Use ThreadPoolExecutor Within ProcessPoolExecutor in Python

Last Updated on January 23, 2025

You can create ThreadPoolExecutor thread pools within each worker process in the ProcessPoolExecutor.

In this tutorial you will discover how to create and use thread pools within process workers in Python.

Let’s get started.

Table of Contents

Need Threads Within Each Worker Process

The ProcessPoolExecutor provides an easy way to execute tasks concurrently and in parallel using child processes.

The process pool can be defined which provides reusable workers that can execute ad hoc tasks.

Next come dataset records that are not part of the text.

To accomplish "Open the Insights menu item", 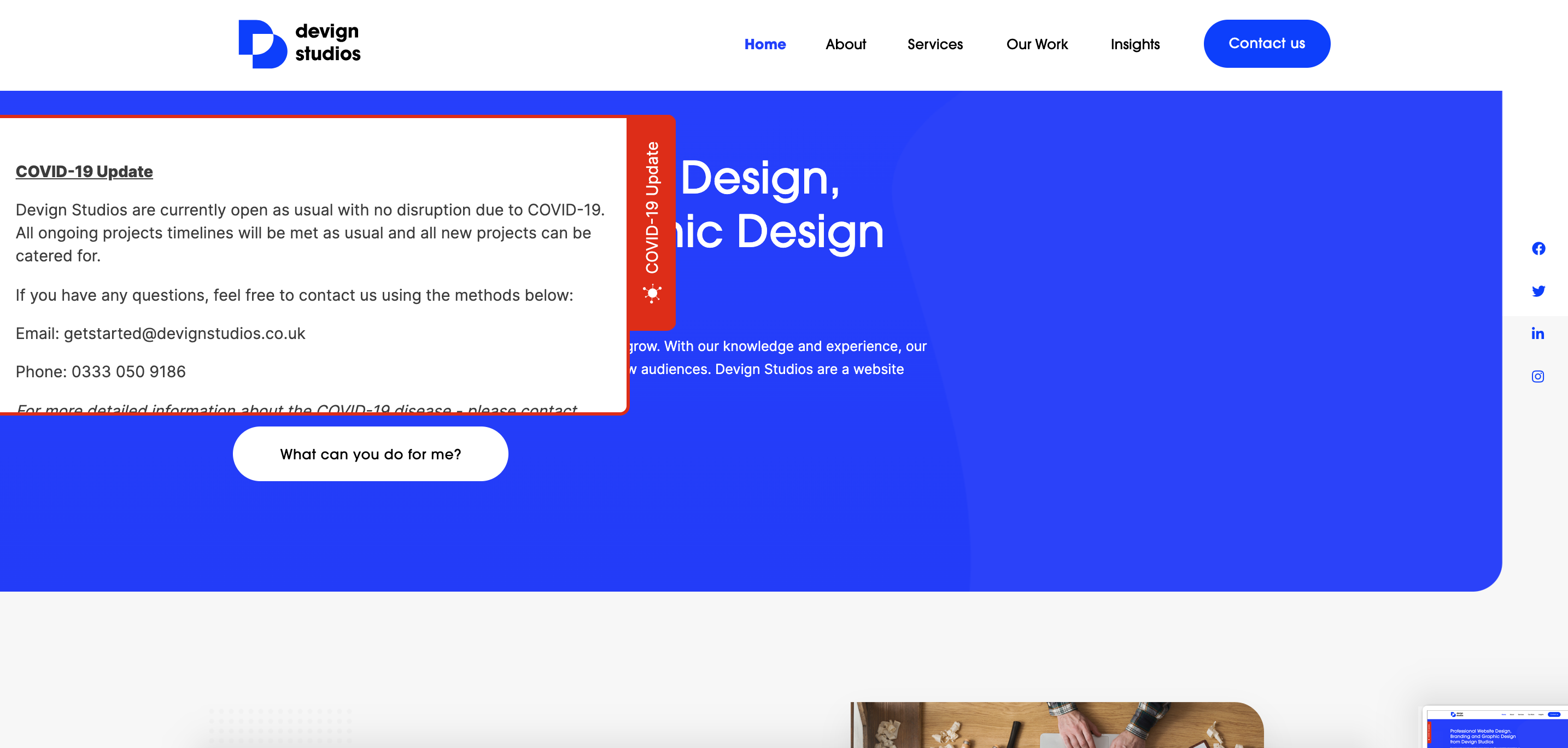I will click(x=1134, y=44).
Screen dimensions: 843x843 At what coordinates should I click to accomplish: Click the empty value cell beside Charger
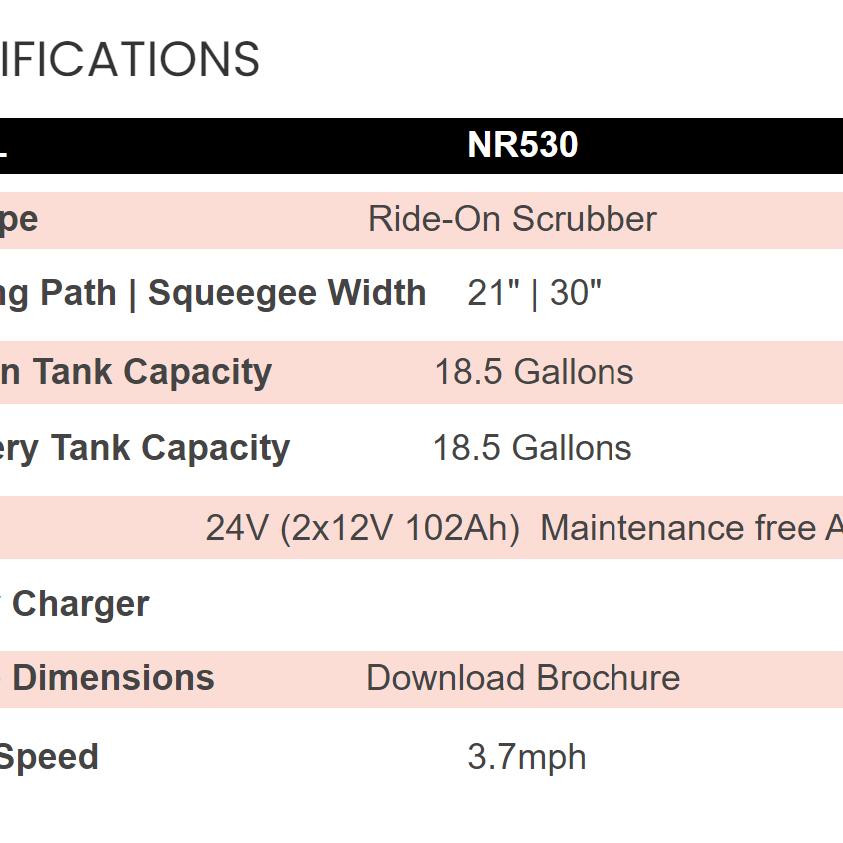pos(522,604)
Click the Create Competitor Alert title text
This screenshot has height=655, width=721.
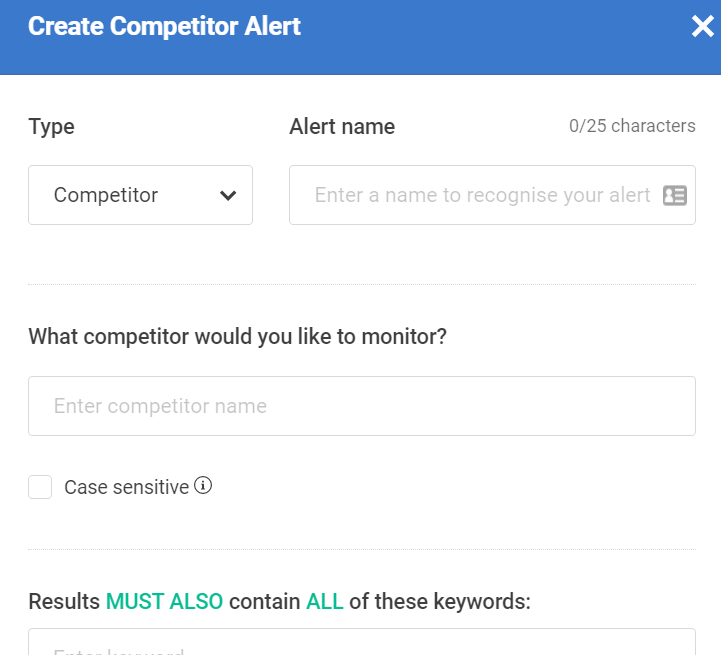click(x=165, y=26)
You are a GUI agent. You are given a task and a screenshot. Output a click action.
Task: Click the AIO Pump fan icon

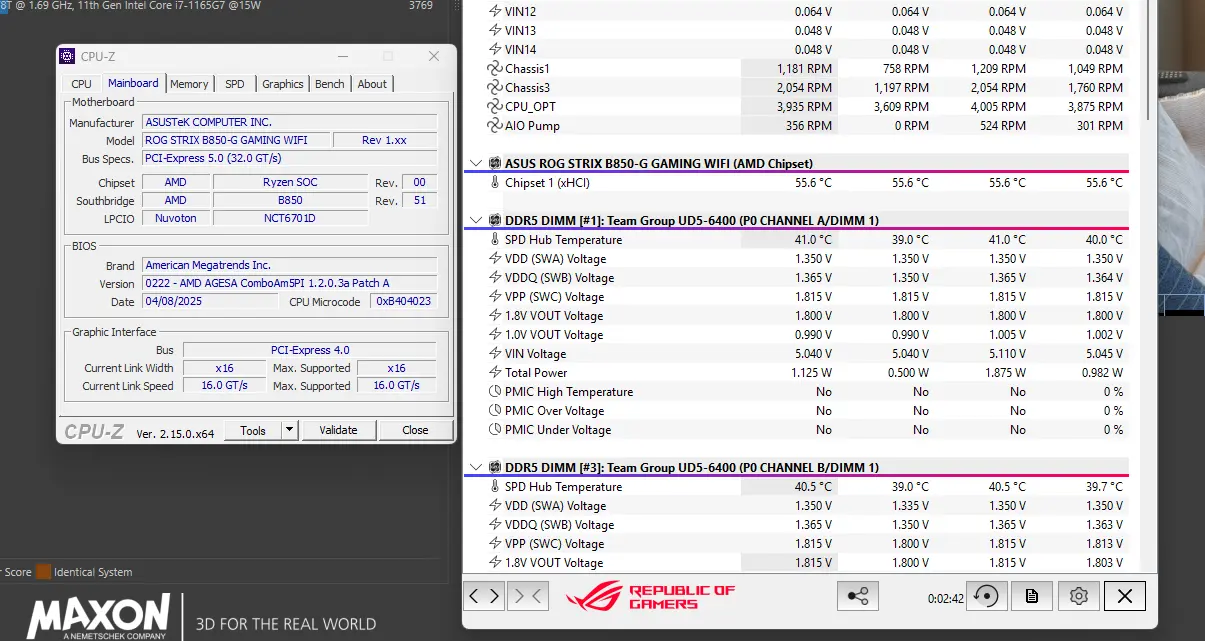494,126
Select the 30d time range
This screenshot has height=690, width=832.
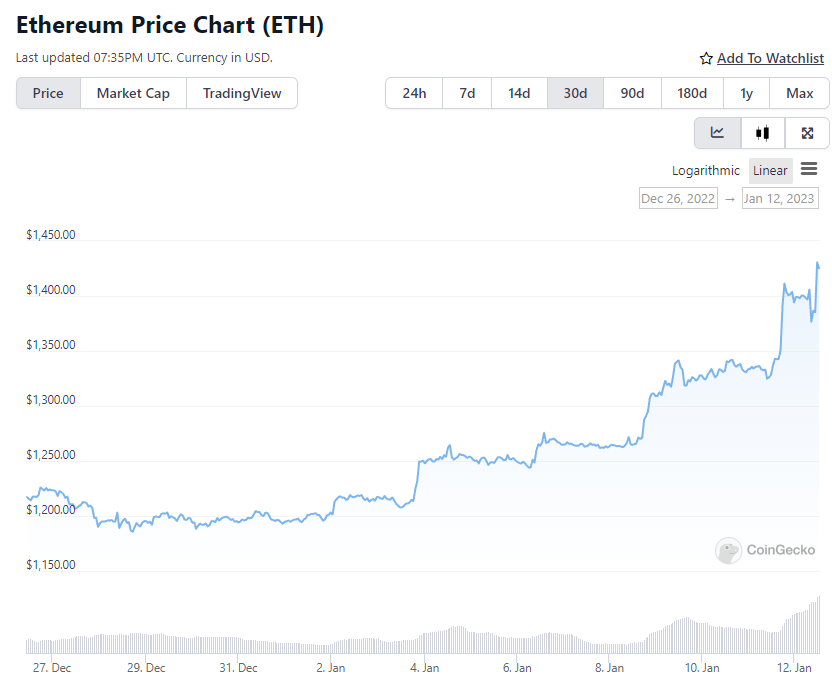[x=575, y=93]
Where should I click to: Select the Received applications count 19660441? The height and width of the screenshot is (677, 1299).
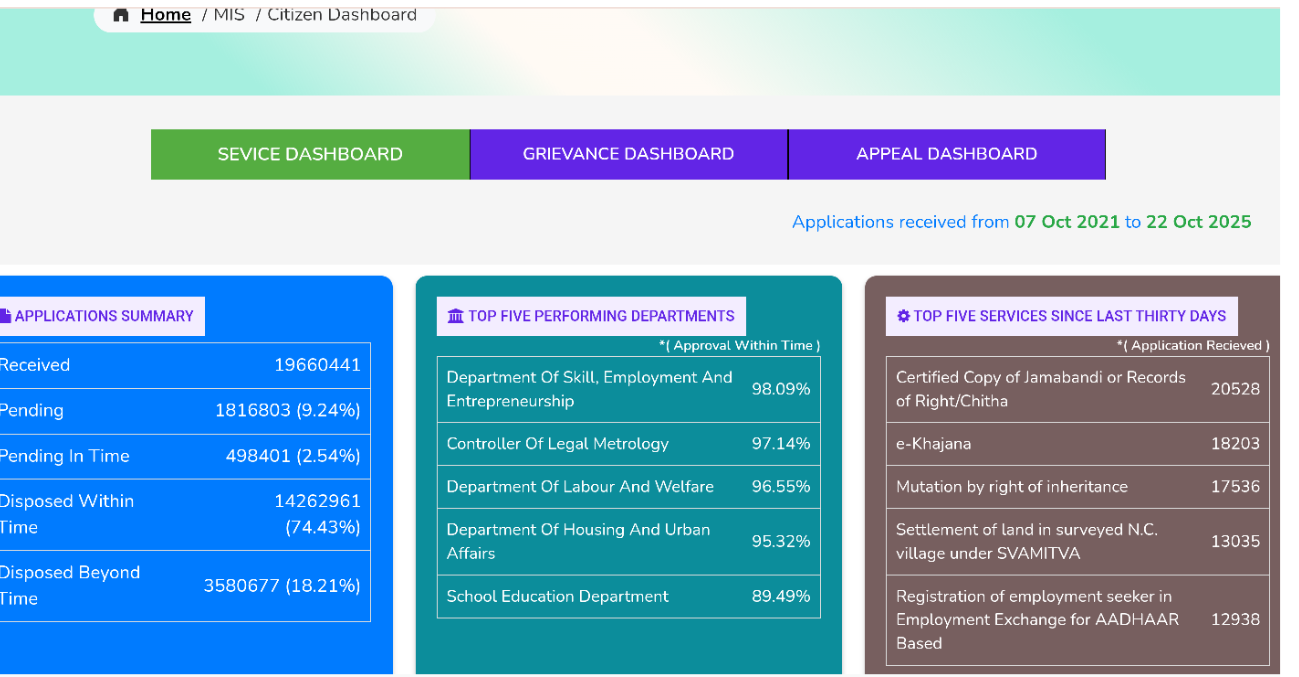coord(317,365)
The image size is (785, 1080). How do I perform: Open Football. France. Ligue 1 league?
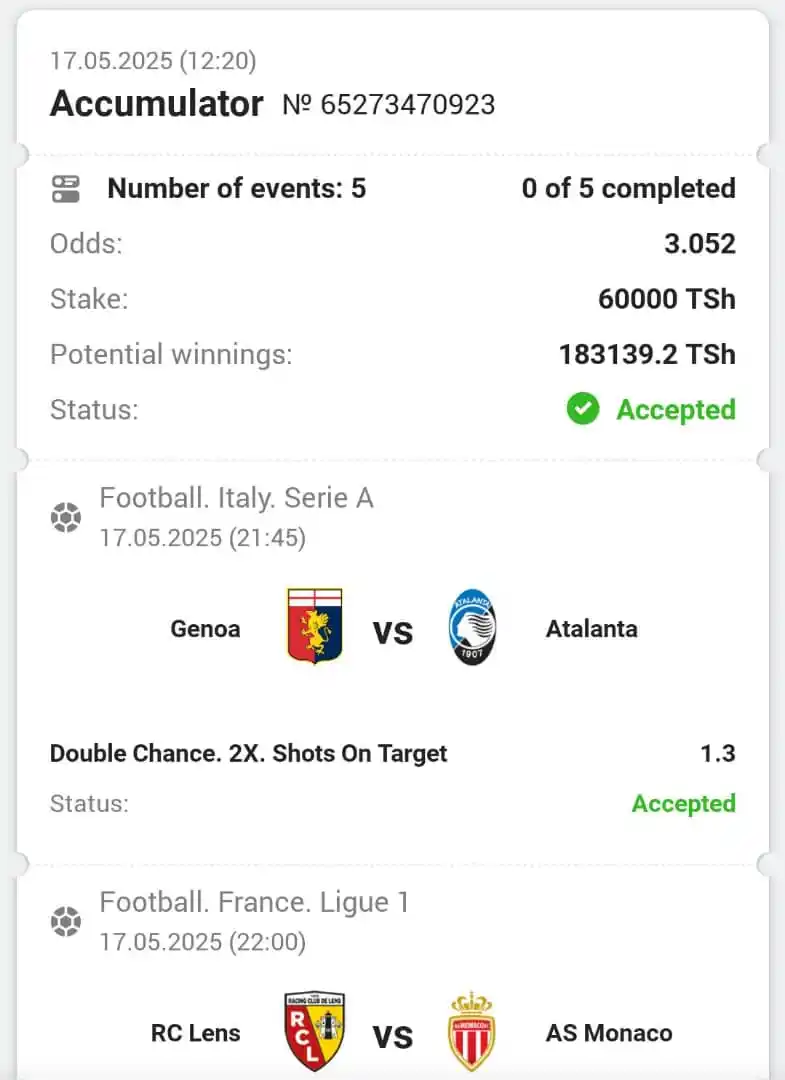254,902

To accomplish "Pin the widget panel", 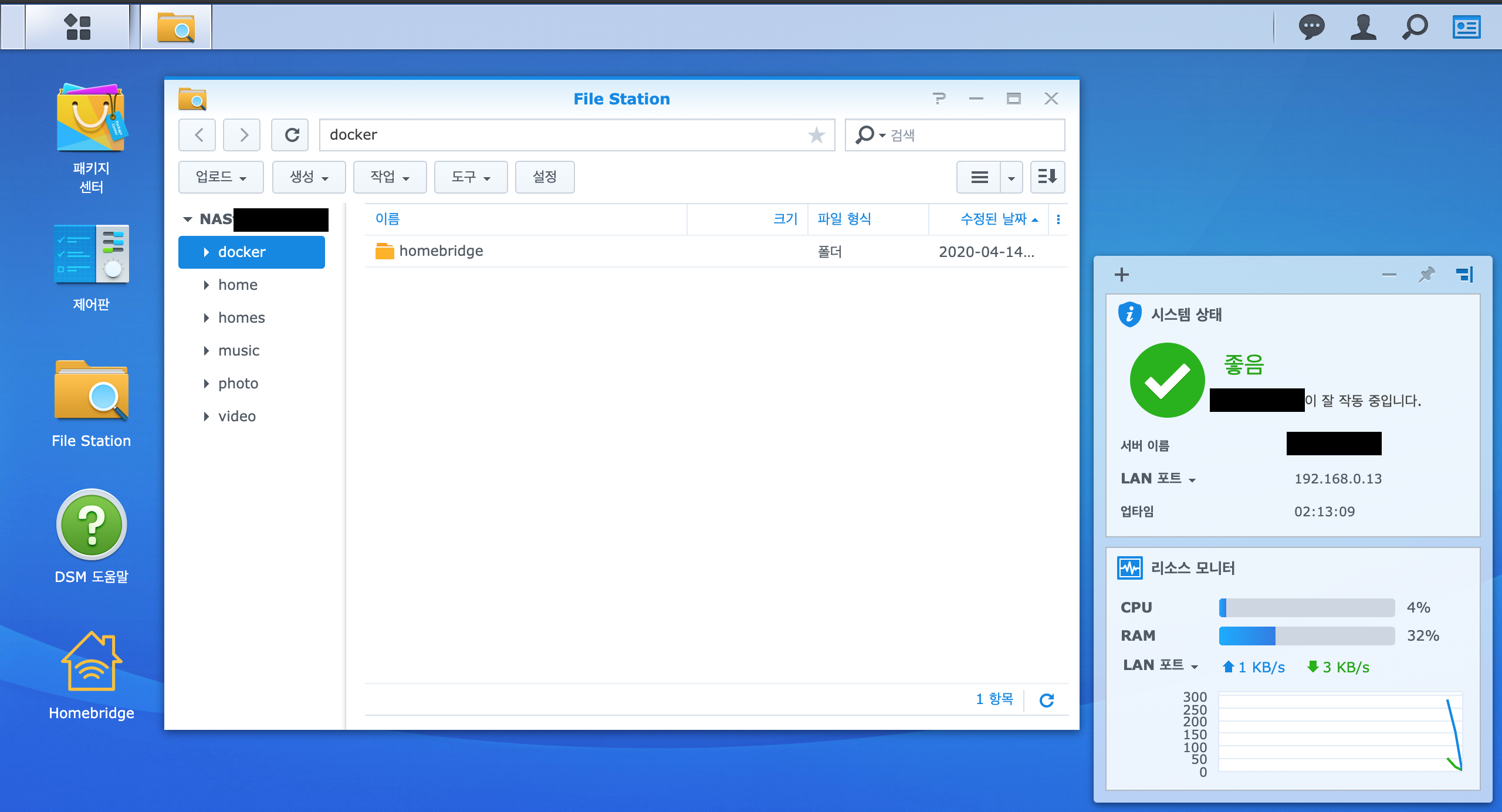I will [x=1426, y=275].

We can submit tasks for execution to the pool using the submit() or map() function and wait for the tasks to complete and even collect results from each task.

The sweet spot for the ProcessPoolExecutor are tasks that are CPU-bound, meaning that they can run as fast as the CPU, and that have low overhead in terms of data sent to and received from the target task function.

In our application, we may have a hierarchy of tasks to execute.

That is, each high-level task executed by a process worker may be required to perform a number of subtasks that could be completed concurrently. If these subtasks are IO-bound, then we may want to make use of threads within each worker process.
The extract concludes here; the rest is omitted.